Они на цыпочках прошли по вытертой ковровой дорожке узкого белого коридора, читая номера на дверях кают с обеих сторон.
— Спокойной ночи, милая, — сказал Джим, с несчастным видом поглядев на негра-швейцара, дремлющего в продавленном стуле под качающейся масляной лампой у двери. — Спокойной ночи, Мэри Энн. Завтра мы уже будем в дороге. Завтра ты навсегда позабудешь о Мариусе.
Мариус лежал на своей койке, слушая, как низкий хриплый гудок трижды сотряс тихую долину. Он лежал, улыбаясь и расслабившись, пока огромные гребные колеса раскачивались взад и вперед, набирая свой темный, тяжкий ритм, и лопасти врезались в черную воду. «Нэнси Тэрнер» медленно двинулась по мощному течению в сторону Дьяволова Локтя и через него на простор реки.
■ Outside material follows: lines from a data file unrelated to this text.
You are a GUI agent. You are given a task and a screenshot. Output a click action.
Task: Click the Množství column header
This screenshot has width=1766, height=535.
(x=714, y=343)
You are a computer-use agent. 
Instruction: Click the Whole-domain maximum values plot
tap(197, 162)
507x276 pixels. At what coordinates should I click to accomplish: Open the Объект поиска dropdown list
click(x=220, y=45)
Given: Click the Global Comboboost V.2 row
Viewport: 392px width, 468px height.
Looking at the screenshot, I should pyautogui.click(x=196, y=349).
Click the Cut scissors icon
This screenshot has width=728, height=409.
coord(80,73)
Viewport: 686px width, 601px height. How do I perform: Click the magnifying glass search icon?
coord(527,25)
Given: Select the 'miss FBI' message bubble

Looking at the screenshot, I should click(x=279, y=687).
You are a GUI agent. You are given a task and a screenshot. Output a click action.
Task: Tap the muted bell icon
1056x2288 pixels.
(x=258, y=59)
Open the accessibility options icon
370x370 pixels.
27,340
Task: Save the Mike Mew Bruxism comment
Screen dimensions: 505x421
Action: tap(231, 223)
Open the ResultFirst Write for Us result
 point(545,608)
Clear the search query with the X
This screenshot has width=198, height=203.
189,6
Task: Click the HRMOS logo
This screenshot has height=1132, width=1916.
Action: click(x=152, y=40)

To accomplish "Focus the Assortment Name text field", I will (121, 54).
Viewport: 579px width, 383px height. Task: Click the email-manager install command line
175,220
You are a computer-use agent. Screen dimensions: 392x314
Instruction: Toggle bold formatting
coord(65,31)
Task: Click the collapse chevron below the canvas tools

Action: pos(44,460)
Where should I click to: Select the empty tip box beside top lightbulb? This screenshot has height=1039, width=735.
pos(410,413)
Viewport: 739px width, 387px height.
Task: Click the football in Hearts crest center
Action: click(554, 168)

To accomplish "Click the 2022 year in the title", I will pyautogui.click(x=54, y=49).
Мариус был неподвижен. Он пролежал почти четыре часа, ожидая услышать голоса. Каждый звук был для него так же отчетлив, как тиканье собственных массивных часов в жилетном кармашке. Он слушал страстное урчанье зеленых лягушек вдоль берегов и тихие голоса мальчишек, удивших рыбу с челноков под ветвями плакучих ив.
Затем он снова окаменел, услышав лихорадочное бормотанье Мэри Энн прямо за дверью своей каюты и голос отвечавшего ей мужчины, который утешал ее.
Молния сверкнула над холмами Огайо и на секунду ясно высветила всю реку. Мариус увидел, как вся его каюта налилась серебряным светом из открытого иллюминатора. Зеркало, умывальник, таз, кувшин. Чемодан из конского волоса рядом с ним на полу. Во тьме заворчал гром, и Мариус улыбнулся про себя, снова надежно упрятанный тайной темноты, снова думая о том, как ЭТО легко, и удивляясь, почему никто до сих пор до ЭТОГО не додумался.
Мягко поднявшись, он проскользнул мимо спящего швейцара, пробираясь к белому поручню лестницы. Он громко рассмеялся над собой, вспомнив, что незачем идти на цыпочках, если нет той бренной субстанции, что издает шум. Он прокрался к узкому выходу на галерею. Негры-повара сидели за длинным деревянным столом и ели свой ужин. Длинной тенью Мариус пролетел вдоль стены, туда, где лежали ножи, отмытые и свежезаточенные. На секунду нагнувшись над ними, он долго размышлял с пальцем во рту, словно дитя перед выбором одинаково соблазнительных сладостей, пока не отобрал нож самый длинный и самый острый, способный одним длинным рывком отделять окорок от туши. Внезапно он понял, что, хотя он сам невидим, пронести нож мимо кого-либо будет трудно. Но повара хохотали над шуткой, которую отпустил один из них. Все перегнулись вперед так, что головы слились в одно темное кольцо.
В это мгновение Мариус бесшумно сдернул нож с оцинкованного стола и метнулся к темному проходу. Негр-швейцар по-прежнему спал, и Мариус ухмыльнулся про себя, представив ужас, с которым он увидел бы сверкающий в тусклом свете мясницкий нож, медленно плывущий вдоль стены… Но эту шутку он себе сейчас не мог позволить. Он нагнулся и осторожно подсунул нож сквозь узкую щель под дверью каюты; затем, выпрямившись, полный такой ненависти, что боялся засветиться в темноте, прошел сквозь дверь и быстро поднял нож опять.